#ioleggoperché, l'Istituto Comprensivo di Baranello sbanca tutto: donati 113 libri

Thomas Jefferson diceva di non riuscire a vivere senza libri, Pietro Citati vede nei libri l’unica strada per comprendere il senso dell’esistenza, Gabrielle Zevin ritiene i libri amati come vecchi amici… I pensieri che testimoniano l’importanza dei libri -non solo dal punto di vista intellettuale- sono davvero infiniti anche se non bastano per far crescere la percentuale dei cosiddetti lettori forti, ossia coloro che leggono almeno un libro al mese. Al 1° gennaio 2019, l’Istat stimava che solo il 41,0 % della popolazione legge. In sostanza, sono solo 23 milioni e mezzo gli italiani che si confrontano con almeno un libro una volta l’anno (per passione e non per lavoro). Ciò che sembra mancare è una cultura alla lettura e, così, sono diverse le iniziative che, tra le altre cose, tentano di far avvicinare i bambini ai libri. L’ultima è stata #ioleggoperché: una raccolta di libri a sostegno delle biblioteche scolastiche, organizzata dall’Associazione Italiana Editori. Non una semplice campagna, #ioleggoperché rappresenta una vera e propria macchina che, attraverso la collaborazione di vari attori, negli anni si è aggiudicata il primato di  più grande iniziativa nazionale di promozione della lettura. 

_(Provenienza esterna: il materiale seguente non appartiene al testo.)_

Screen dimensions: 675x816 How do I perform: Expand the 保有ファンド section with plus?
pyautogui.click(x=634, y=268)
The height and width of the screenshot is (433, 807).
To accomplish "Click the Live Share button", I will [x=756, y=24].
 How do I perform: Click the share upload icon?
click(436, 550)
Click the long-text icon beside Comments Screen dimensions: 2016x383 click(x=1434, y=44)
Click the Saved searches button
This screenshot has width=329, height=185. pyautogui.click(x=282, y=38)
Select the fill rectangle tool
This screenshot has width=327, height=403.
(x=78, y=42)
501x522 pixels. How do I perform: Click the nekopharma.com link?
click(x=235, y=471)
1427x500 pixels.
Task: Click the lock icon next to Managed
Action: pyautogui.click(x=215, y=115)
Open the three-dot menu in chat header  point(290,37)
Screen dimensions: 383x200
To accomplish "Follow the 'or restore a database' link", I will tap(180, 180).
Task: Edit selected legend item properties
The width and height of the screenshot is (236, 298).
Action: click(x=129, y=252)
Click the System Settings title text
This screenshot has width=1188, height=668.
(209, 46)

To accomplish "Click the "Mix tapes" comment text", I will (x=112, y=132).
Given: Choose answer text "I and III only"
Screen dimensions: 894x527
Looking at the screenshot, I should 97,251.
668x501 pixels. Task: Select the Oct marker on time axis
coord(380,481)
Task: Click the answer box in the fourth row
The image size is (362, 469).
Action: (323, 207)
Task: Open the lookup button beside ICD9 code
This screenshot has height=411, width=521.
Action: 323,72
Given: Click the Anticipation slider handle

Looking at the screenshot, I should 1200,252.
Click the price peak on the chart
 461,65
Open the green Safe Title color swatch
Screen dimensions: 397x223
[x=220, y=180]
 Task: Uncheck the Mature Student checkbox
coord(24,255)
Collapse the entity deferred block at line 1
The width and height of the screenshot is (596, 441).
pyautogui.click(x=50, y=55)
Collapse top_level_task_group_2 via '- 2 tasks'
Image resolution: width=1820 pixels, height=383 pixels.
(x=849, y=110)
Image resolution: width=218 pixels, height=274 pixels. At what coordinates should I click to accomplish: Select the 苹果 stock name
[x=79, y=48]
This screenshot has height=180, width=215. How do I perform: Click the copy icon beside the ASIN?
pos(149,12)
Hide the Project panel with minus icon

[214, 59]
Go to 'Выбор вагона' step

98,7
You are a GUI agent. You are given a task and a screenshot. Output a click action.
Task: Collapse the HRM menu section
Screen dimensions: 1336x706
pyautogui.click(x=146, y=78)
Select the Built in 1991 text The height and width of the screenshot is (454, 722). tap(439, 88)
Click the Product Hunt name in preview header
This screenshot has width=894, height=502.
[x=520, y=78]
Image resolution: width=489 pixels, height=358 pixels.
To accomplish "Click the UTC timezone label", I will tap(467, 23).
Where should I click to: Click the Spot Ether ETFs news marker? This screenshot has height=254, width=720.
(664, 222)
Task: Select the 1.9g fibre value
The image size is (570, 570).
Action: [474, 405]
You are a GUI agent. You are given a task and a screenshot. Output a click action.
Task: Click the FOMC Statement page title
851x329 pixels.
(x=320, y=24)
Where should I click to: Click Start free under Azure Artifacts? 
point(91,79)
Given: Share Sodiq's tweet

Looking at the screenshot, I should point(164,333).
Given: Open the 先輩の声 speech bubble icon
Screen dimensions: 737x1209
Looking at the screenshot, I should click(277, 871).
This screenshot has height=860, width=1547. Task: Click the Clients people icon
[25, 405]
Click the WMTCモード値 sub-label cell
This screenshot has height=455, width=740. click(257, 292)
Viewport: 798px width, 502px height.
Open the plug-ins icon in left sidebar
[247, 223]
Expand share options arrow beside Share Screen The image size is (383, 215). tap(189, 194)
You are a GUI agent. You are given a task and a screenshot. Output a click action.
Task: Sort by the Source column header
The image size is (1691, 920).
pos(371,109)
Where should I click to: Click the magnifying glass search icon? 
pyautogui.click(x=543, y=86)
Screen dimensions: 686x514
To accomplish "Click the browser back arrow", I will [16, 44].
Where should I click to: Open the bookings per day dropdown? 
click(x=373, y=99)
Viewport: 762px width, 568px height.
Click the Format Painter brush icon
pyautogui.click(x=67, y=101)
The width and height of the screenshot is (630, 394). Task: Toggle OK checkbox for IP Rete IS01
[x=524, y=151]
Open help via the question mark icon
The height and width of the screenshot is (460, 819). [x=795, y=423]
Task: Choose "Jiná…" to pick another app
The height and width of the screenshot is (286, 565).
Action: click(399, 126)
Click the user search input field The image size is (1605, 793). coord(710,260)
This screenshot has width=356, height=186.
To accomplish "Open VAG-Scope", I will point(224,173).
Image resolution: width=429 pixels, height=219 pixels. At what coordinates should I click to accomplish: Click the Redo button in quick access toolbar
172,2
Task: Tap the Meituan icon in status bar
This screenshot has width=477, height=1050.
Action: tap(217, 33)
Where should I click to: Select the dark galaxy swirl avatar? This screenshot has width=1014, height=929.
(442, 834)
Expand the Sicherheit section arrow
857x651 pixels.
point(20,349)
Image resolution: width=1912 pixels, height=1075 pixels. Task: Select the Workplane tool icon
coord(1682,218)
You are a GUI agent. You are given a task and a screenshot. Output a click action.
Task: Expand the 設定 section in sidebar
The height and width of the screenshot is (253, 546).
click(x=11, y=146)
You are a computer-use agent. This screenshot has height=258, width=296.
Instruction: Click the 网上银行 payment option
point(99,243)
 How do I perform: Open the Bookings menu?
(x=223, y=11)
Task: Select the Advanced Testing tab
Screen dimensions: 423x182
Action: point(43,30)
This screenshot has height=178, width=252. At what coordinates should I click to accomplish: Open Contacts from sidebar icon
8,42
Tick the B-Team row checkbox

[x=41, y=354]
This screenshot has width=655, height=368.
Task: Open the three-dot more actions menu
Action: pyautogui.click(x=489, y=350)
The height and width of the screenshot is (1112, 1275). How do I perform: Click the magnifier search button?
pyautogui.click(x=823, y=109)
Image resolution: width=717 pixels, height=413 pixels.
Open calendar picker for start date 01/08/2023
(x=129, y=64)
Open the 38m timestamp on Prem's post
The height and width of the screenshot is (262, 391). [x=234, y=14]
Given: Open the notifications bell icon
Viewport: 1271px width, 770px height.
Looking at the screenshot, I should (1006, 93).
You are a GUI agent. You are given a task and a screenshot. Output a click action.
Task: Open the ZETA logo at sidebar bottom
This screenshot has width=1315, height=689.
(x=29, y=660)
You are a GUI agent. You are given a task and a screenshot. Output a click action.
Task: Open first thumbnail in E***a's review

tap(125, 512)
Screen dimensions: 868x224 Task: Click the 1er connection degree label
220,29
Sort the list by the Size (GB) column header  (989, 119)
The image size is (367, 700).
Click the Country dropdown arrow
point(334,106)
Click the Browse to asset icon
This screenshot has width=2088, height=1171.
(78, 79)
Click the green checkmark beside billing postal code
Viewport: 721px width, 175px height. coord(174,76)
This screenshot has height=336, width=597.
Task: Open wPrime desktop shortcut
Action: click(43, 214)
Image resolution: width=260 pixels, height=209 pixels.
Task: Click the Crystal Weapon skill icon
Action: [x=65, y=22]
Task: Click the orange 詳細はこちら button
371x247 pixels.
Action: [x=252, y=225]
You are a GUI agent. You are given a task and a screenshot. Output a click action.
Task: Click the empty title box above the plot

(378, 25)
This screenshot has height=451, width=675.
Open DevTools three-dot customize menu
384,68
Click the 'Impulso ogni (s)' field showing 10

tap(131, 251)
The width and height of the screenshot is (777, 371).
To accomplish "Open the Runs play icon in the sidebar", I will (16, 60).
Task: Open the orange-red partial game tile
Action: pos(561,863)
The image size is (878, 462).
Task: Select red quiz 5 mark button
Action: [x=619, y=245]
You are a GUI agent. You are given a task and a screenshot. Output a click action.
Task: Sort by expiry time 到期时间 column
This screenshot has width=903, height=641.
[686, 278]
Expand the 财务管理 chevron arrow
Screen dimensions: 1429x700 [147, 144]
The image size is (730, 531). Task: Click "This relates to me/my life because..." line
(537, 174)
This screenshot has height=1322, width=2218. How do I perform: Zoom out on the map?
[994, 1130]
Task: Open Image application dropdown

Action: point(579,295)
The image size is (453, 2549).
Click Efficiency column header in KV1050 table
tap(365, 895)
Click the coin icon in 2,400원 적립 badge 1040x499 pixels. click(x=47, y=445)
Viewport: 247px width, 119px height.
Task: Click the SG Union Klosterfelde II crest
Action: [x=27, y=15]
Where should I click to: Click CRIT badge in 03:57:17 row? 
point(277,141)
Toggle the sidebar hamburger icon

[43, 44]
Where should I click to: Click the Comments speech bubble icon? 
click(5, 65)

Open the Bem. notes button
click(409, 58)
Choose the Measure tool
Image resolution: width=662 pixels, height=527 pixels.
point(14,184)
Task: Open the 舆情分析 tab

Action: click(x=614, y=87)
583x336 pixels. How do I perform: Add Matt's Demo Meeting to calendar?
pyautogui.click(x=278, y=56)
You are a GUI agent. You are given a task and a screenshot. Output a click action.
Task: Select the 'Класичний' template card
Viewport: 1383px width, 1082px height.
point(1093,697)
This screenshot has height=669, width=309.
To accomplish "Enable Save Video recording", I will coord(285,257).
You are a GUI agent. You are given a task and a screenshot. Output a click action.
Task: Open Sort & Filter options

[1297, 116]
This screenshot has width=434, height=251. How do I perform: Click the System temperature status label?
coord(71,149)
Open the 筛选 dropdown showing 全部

Negli anni passati, infatti, il lavoro svolto da librerie, scuole, case editrici, istituzioni, cittadini e volontari, ha permesso di raccogliere ben oltre 650mila nuovi libri. L’edizione 2019, si è svolta dal 19 al 27 ottobre e ha visto aderire oltre 10mila scuole. Nelle librerie associate all’iniziativa, è stato possibile acquistare libri da donare alle Scuole dei quattro ordinamenti: infanzia, primarie, secondarie di primo e secondo grado. Un contributo, poi, è stato dato anche dagli Editori che, al termine della raccolta hanno offerto un numero di libri pari alla donazione nazionale complessiva.  Per quanto riguarda il Molise, un ottimo traguardo è stato raggiunto dall’Istituto Comprensivo “G. Barone” di Baranello: alla scuola di Busso sono stati donati 30 libri, a quella di Baranello  36 libri, mentre a quella di Fossalto è andato il primato con 47 libri. L’Istituto ha partecipato all’iniziativa attraverso “L’Incontreria Il Ponte” di Bojano che, nel corso della settimana di raccolta, ha organizzato anche diversi incontri sia nelle scuole gemellate, sia nella libreria. La proprietaria, Alessia Pallotta, ha proposto al giovane pubblico letture animate, a volte accompagnate con la musica dal vivo, a volte con la lingua dei segni, a volte con albi che hanno preso vita attraverso la lettura ad alta voce. Momenti in grado di arrivare all’animo sognatore dei bambini che, si spera, diventeranno dei futuri “lettori forti”.